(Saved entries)
================================

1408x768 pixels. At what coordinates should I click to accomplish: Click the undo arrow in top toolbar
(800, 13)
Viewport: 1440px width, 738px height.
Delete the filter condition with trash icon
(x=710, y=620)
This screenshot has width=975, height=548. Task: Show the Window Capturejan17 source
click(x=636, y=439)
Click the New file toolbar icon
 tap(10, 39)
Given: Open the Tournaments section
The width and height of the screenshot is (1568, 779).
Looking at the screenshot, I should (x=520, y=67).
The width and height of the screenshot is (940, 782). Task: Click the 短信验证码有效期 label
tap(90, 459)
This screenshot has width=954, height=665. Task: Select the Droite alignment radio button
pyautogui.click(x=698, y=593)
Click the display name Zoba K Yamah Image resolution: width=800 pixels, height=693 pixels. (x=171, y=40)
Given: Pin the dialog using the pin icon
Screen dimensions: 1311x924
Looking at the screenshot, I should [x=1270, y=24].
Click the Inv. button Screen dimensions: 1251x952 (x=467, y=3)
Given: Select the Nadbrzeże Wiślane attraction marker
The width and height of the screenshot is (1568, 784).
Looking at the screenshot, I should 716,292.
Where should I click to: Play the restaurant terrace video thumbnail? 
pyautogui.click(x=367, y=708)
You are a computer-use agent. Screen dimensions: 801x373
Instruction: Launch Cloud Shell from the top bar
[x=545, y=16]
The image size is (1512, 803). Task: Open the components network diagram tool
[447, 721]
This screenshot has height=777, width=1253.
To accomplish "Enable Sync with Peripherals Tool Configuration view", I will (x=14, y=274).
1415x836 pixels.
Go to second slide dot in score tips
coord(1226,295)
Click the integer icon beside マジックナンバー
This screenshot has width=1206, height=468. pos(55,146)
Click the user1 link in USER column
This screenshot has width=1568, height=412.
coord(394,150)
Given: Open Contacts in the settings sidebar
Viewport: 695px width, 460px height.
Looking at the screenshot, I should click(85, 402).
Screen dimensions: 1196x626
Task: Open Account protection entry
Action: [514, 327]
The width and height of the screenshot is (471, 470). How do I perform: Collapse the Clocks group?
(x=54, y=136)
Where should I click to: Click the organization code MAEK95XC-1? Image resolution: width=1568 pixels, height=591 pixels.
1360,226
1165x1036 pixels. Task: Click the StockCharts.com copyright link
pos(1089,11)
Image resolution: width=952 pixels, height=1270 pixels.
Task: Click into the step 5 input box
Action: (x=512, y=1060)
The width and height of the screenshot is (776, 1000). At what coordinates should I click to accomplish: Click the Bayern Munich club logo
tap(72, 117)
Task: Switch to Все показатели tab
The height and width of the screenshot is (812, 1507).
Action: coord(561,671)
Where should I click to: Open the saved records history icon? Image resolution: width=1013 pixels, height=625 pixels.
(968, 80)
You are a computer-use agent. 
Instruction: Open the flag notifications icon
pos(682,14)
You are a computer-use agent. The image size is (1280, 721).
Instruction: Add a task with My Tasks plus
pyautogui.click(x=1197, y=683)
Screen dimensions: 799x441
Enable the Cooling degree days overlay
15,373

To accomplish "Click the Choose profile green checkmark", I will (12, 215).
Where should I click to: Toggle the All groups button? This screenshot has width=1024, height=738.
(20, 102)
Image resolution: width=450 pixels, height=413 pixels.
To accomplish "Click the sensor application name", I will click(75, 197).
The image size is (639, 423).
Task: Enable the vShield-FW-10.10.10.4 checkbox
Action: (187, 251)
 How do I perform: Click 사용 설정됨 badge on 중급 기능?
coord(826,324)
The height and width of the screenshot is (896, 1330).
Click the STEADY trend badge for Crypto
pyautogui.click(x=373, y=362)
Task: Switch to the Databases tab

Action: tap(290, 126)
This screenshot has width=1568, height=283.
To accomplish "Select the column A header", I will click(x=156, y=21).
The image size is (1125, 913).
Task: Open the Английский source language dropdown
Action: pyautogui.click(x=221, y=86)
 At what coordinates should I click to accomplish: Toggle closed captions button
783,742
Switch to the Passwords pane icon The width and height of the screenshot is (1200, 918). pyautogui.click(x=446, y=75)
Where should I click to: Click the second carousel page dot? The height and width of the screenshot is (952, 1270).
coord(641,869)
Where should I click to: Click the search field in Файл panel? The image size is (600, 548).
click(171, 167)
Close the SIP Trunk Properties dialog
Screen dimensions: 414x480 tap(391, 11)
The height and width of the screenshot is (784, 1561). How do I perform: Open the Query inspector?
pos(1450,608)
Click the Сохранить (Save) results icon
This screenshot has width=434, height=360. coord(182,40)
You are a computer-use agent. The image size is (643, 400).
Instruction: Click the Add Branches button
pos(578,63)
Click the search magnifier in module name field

================================

To do: Your task is to restate every record exactly.

Exercise output:
1408x768 pixels. At what coordinates should I click to accomplish: Click the undo arrow in top toolbar
(800, 13)
Viewport: 1440px width, 738px height.
Delete the filter condition with trash icon
(x=710, y=620)
This screenshot has width=975, height=548. Task: Show the Window Capturejan17 source
click(x=636, y=439)
Click the New file toolbar icon
 tap(10, 39)
Given: Open the Tournaments section
The width and height of the screenshot is (1568, 779).
Looking at the screenshot, I should (x=520, y=67).
The width and height of the screenshot is (940, 782). Task: Click the 短信验证码有效期 label
tap(90, 459)
This screenshot has width=954, height=665. Task: Select the Droite alignment radio button
pyautogui.click(x=698, y=593)
Click the display name Zoba K Yamah Image resolution: width=800 pixels, height=693 pixels. (x=171, y=40)
Given: Pin the dialog using the pin icon
Screen dimensions: 1311x924
Looking at the screenshot, I should [x=1270, y=24].
Click the Inv. button Screen dimensions: 1251x952 (x=467, y=3)
Given: Select the Nadbrzeże Wiślane attraction marker
The width and height of the screenshot is (1568, 784).
Looking at the screenshot, I should 716,292.
Where should I click to: Play the restaurant terrace video thumbnail? 
pyautogui.click(x=367, y=708)
You are a computer-use agent. Screen dimensions: 801x373
Instruction: Launch Cloud Shell from the top bar
[x=545, y=16]
The image size is (1512, 803). Task: Open the components network diagram tool
[447, 721]
This screenshot has height=777, width=1253.
To accomplish "Enable Sync with Peripherals Tool Configuration view", I will (x=14, y=274).
1415x836 pixels.
Go to second slide dot in score tips
coord(1226,295)
Click the integer icon beside マジックナンバー
This screenshot has width=1206, height=468. pos(55,146)
Click the user1 link in USER column
This screenshot has width=1568, height=412.
coord(394,150)
Given: Open Contacts in the settings sidebar
Viewport: 695px width, 460px height.
Looking at the screenshot, I should click(85, 402).
Screen dimensions: 1196x626
Task: Open Account protection entry
Action: [514, 327]
The width and height of the screenshot is (471, 470). How do I perform: Collapse the Clocks group?
(x=54, y=136)
Where should I click to: Click the organization code MAEK95XC-1? Image resolution: width=1568 pixels, height=591 pixels.
1360,226
1165x1036 pixels. Task: Click the StockCharts.com copyright link
pos(1089,11)
Image resolution: width=952 pixels, height=1270 pixels.
Task: Click into the step 5 input box
Action: (x=512, y=1060)
The width and height of the screenshot is (776, 1000). At what coordinates should I click to accomplish: Click the Bayern Munich club logo
tap(72, 117)
Task: Switch to Все показатели tab
The height and width of the screenshot is (812, 1507).
Action: coord(561,671)
Where should I click to: Open the saved records history icon? Image resolution: width=1013 pixels, height=625 pixels.
(968, 80)
You are a computer-use agent. 
Instruction: Open the flag notifications icon
pos(682,14)
You are a computer-use agent. The image size is (1280, 721).
Instruction: Add a task with My Tasks plus
pyautogui.click(x=1197, y=683)
Screen dimensions: 799x441
Enable the Cooling degree days overlay
15,373

To accomplish "Click the Choose profile green checkmark", I will (12, 215).
Where should I click to: Toggle the All groups button? This screenshot has width=1024, height=738.
(20, 102)
Image resolution: width=450 pixels, height=413 pixels.
To accomplish "Click the sensor application name", I will click(75, 197).
The image size is (639, 423).
Task: Enable the vShield-FW-10.10.10.4 checkbox
Action: (187, 251)
 How do I perform: Click 사용 설정됨 badge on 중급 기능?
coord(826,324)
The height and width of the screenshot is (896, 1330).
Click the STEADY trend badge for Crypto
pyautogui.click(x=373, y=362)
Task: Switch to the Databases tab

Action: tap(290, 126)
This screenshot has width=1568, height=283.
To accomplish "Select the column A header", I will click(x=156, y=21).
The image size is (1125, 913).
Task: Open the Английский source language dropdown
Action: pyautogui.click(x=221, y=86)
 At what coordinates should I click to accomplish: Toggle closed captions button
783,742
Switch to the Passwords pane icon The width and height of the screenshot is (1200, 918). pyautogui.click(x=446, y=75)
Where should I click to: Click the second carousel page dot? The height and width of the screenshot is (952, 1270).
coord(641,869)
Where should I click to: Click the search field in Файл panel? The image size is (600, 548).
click(171, 167)
Close the SIP Trunk Properties dialog
Screen dimensions: 414x480 tap(391, 11)
The height and width of the screenshot is (784, 1561). How do I perform: Open the Query inspector?
pos(1450,608)
Click the Сохранить (Save) results icon
This screenshot has width=434, height=360. coord(182,40)
You are a computer-use agent. The image size is (643, 400).
Instruction: Click the Add Branches button
pos(578,63)
Click the search magnifier in module name field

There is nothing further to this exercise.